-- Begin EXERCISE MATERIALS --

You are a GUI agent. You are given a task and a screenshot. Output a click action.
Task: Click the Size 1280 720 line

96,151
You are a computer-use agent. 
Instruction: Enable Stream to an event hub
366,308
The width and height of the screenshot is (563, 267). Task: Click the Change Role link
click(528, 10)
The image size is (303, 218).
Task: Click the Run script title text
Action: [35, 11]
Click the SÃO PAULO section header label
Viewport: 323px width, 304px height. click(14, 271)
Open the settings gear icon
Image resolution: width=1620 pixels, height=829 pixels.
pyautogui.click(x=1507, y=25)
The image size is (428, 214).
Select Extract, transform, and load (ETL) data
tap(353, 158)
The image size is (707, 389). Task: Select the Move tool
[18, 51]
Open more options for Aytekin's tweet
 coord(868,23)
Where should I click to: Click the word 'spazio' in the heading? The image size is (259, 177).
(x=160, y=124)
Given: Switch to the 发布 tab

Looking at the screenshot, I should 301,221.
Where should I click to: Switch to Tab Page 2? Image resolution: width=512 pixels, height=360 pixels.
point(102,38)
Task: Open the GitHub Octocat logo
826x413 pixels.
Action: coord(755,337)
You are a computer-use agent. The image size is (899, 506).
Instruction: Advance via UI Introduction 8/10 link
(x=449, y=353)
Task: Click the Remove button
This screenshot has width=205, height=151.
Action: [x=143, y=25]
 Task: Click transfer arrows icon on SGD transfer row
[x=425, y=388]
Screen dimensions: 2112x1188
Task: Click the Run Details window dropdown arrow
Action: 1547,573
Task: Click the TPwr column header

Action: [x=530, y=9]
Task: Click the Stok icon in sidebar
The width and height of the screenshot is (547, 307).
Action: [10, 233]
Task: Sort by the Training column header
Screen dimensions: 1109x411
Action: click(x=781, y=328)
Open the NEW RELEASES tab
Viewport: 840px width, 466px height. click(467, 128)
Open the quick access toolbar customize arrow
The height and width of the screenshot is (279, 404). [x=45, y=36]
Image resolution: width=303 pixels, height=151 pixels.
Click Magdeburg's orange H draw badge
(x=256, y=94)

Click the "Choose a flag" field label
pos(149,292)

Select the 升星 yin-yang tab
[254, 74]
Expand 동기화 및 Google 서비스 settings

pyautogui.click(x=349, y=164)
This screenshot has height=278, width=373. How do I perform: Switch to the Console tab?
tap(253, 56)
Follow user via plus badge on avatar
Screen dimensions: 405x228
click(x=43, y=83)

-- End EXERCISE MATERIALS --

_WORK TO BE COMPLETED_: Write out all of the lines above again, word for word, leaving nothing out and changing nothing.

_RESPONSE TO THE TASK_:
You are a GUI agent. You are given a task and a screenshot. Output a click action.
Task: Click the Size 1280 720 line

96,151
You are a computer-use agent. 
Instruction: Enable Stream to an event hub
366,308
The width and height of the screenshot is (563, 267). Task: Click the Change Role link
click(528, 10)
The image size is (303, 218).
Task: Click the Run script title text
Action: [35, 11]
Click the SÃO PAULO section header label
Viewport: 323px width, 304px height. click(14, 271)
Open the settings gear icon
Image resolution: width=1620 pixels, height=829 pixels.
pyautogui.click(x=1507, y=25)
The image size is (428, 214).
Select Extract, transform, and load (ETL) data
tap(353, 158)
The image size is (707, 389). Task: Select the Move tool
[18, 51]
Open more options for Aytekin's tweet
 coord(868,23)
Where should I click to: Click the word 'spazio' in the heading? The image size is (259, 177).
(x=160, y=124)
Given: Switch to the 发布 tab

Looking at the screenshot, I should 301,221.
Where should I click to: Switch to Tab Page 2? Image resolution: width=512 pixels, height=360 pixels.
point(102,38)
Task: Open the GitHub Octocat logo
826x413 pixels.
Action: coord(755,337)
You are a computer-use agent. The image size is (899, 506).
Instruction: Advance via UI Introduction 8/10 link
(x=449, y=353)
Task: Click the Remove button
This screenshot has width=205, height=151.
Action: [x=143, y=25]
 Task: Click transfer arrows icon on SGD transfer row
[x=425, y=388]
Screen dimensions: 2112x1188
Task: Click the Run Details window dropdown arrow
Action: 1547,573
Task: Click the TPwr column header

Action: [x=530, y=9]
Task: Click the Stok icon in sidebar
The width and height of the screenshot is (547, 307).
Action: [10, 233]
Task: Sort by the Training column header
Screen dimensions: 1109x411
Action: click(x=781, y=328)
Open the NEW RELEASES tab
Viewport: 840px width, 466px height. click(467, 128)
Open the quick access toolbar customize arrow
The height and width of the screenshot is (279, 404). [x=45, y=36]
Image resolution: width=303 pixels, height=151 pixels.
Click Magdeburg's orange H draw badge
(x=256, y=94)

Click the "Choose a flag" field label
pos(149,292)

Select the 升星 yin-yang tab
[254, 74]
Expand 동기화 및 Google 서비스 settings

pyautogui.click(x=349, y=164)
This screenshot has height=278, width=373. How do I perform: Switch to the Console tab?
tap(253, 56)
Follow user via plus badge on avatar
Screen dimensions: 405x228
click(x=43, y=83)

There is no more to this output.